**Work required**
Once the records below have been read, copy them all out exactly.

**Exercise data**
================
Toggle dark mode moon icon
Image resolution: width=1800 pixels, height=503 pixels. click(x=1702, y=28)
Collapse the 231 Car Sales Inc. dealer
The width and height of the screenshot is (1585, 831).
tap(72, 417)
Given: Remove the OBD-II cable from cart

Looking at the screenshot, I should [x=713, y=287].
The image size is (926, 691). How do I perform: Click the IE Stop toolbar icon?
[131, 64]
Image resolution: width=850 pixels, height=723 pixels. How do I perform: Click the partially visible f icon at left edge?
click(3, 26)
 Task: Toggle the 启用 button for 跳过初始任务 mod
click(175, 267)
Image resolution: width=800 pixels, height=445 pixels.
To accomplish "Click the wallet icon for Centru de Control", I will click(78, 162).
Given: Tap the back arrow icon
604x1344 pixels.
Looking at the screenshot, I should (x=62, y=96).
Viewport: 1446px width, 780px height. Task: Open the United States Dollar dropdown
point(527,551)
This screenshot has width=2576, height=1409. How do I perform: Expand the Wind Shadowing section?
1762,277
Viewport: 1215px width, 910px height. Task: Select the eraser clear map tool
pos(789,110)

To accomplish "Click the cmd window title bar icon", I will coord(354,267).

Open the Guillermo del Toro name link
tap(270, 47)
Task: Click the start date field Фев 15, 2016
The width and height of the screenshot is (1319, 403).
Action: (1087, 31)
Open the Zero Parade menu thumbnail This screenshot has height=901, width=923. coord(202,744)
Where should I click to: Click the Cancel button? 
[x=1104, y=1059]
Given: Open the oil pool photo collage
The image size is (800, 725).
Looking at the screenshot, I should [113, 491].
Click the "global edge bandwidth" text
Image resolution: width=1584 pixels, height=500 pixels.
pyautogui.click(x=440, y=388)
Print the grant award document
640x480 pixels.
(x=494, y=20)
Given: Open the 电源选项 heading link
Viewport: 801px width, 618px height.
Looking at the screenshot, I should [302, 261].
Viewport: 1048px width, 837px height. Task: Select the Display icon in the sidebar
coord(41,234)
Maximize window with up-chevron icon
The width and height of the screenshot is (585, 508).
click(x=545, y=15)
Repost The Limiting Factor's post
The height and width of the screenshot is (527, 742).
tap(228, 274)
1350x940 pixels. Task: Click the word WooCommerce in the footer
================
**Exercise answer**
Toggle dark mode moon icon
Image resolution: width=1800 pixels, height=503 pixels. click(x=1702, y=28)
Collapse the 231 Car Sales Inc. dealer
The width and height of the screenshot is (1585, 831).
tap(72, 417)
Given: Remove the OBD-II cable from cart

Looking at the screenshot, I should [x=713, y=287].
The image size is (926, 691). How do I perform: Click the IE Stop toolbar icon?
[131, 64]
Image resolution: width=850 pixels, height=723 pixels. How do I perform: Click the partially visible f icon at left edge?
click(3, 26)
 Task: Toggle the 启用 button for 跳过初始任务 mod
click(175, 267)
Image resolution: width=800 pixels, height=445 pixels.
To accomplish "Click the wallet icon for Centru de Control", I will click(78, 162).
Given: Tap the back arrow icon
604x1344 pixels.
Looking at the screenshot, I should (x=62, y=96).
Viewport: 1446px width, 780px height. Task: Open the United States Dollar dropdown
point(527,551)
This screenshot has width=2576, height=1409. How do I perform: Expand the Wind Shadowing section?
1762,277
Viewport: 1215px width, 910px height. Task: Select the eraser clear map tool
pos(789,110)

To accomplish "Click the cmd window title bar icon", I will coord(354,267).

Open the Guillermo del Toro name link
tap(270, 47)
Task: Click the start date field Фев 15, 2016
The width and height of the screenshot is (1319, 403).
Action: (1087, 31)
Open the Zero Parade menu thumbnail This screenshot has height=901, width=923. coord(202,744)
Where should I click to: Click the Cancel button? 
[x=1104, y=1059]
Given: Open the oil pool photo collage
The image size is (800, 725).
Looking at the screenshot, I should [113, 491].
Click the "global edge bandwidth" text
Image resolution: width=1584 pixels, height=500 pixels.
pyautogui.click(x=440, y=388)
Print the grant award document
640x480 pixels.
(x=494, y=20)
Given: Open the 电源选项 heading link
Viewport: 801px width, 618px height.
Looking at the screenshot, I should [302, 261].
Viewport: 1048px width, 837px height. Task: Select the Display icon in the sidebar
coord(41,234)
Maximize window with up-chevron icon
The width and height of the screenshot is (585, 508).
click(x=545, y=15)
Repost The Limiting Factor's post
The height and width of the screenshot is (527, 742).
tap(228, 274)
1350x940 pixels. Task: Click the word WooCommerce in the footer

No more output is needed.